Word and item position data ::
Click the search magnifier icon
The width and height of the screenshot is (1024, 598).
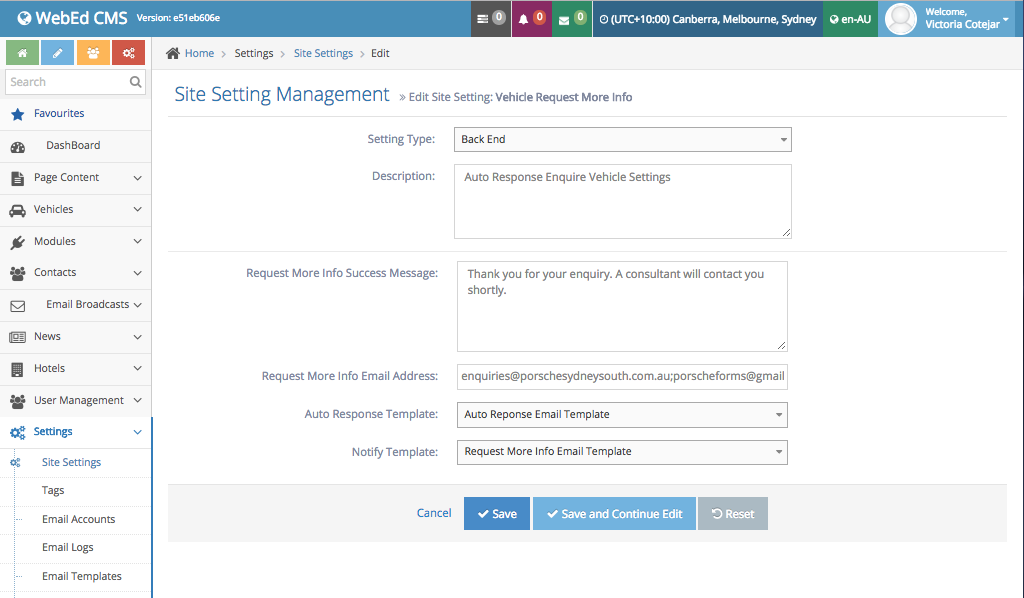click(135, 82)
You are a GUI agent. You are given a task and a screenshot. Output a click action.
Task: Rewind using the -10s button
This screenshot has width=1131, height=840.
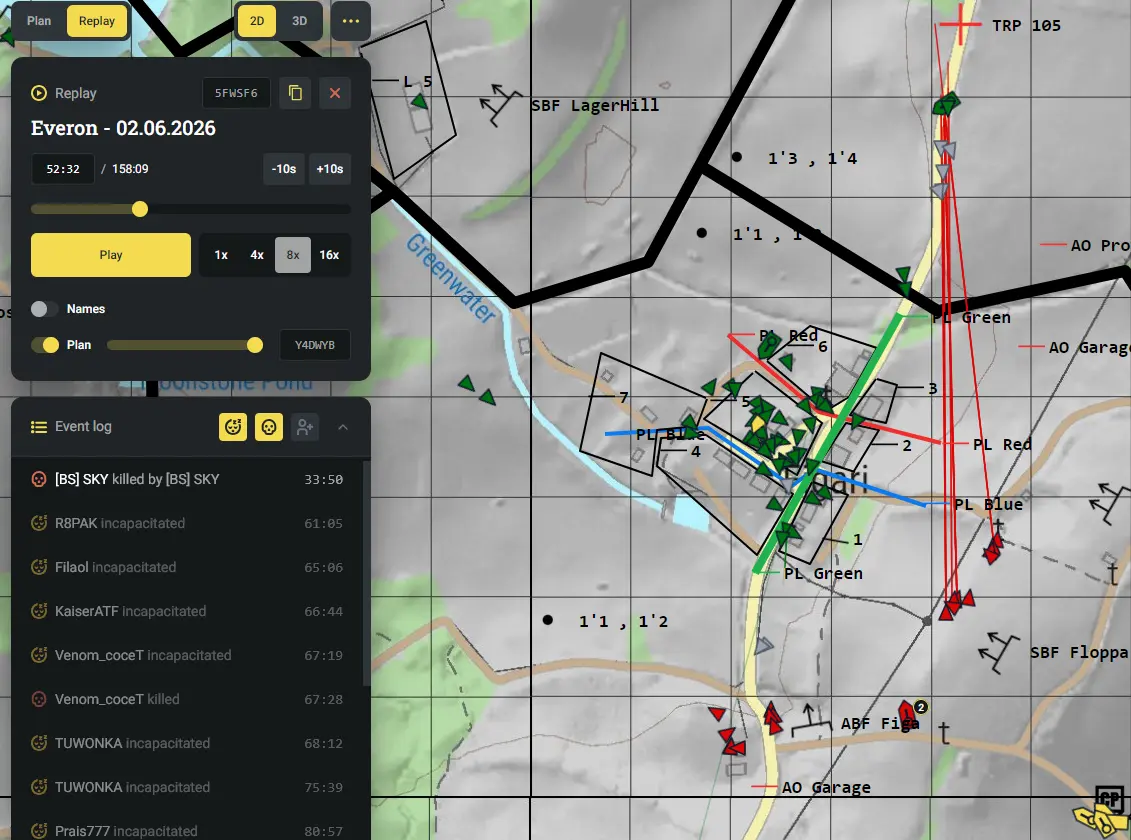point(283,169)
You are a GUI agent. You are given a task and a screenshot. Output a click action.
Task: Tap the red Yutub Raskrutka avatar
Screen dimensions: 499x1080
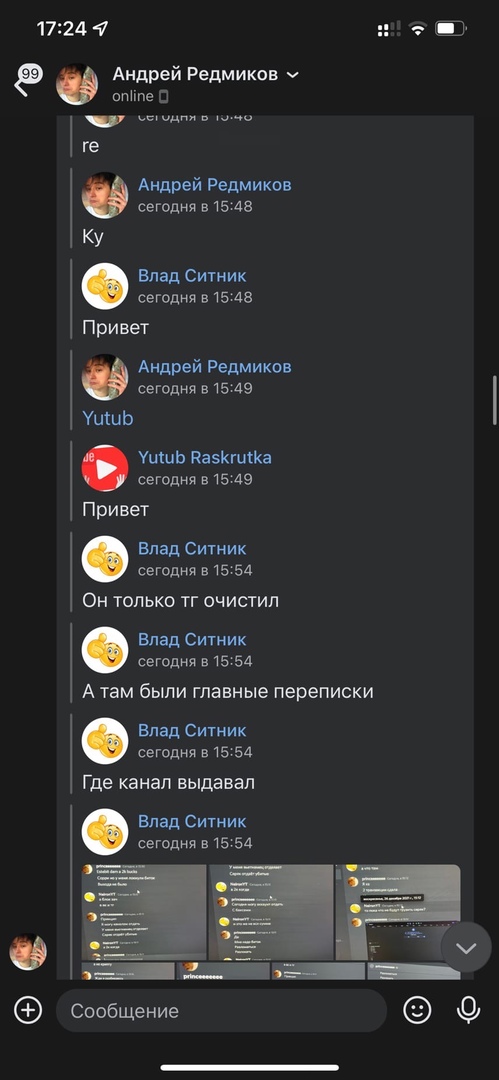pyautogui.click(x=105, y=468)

What is being asked :: Reproduce the entire listing line by line with its requests intact, reducing every click coordinate in the answers by 123. Omit the pictures.

Output below ::
Click the search magnifier icon
The width and height of the screenshot is (1024, 598).
click(12, -41)
You are a GUI agent. You are given a task and a screenshot. Output a click action.
Task: Rewind using the -10s button
This screenshot has width=1131, height=840.
point(160,46)
You are a GUI agent. You are given a task and a screenshot. Output a click action.
Task: Tap the red Yutub Raskrutka avatar
Screen dimensions: 499x1080
pyautogui.click(x=-18, y=345)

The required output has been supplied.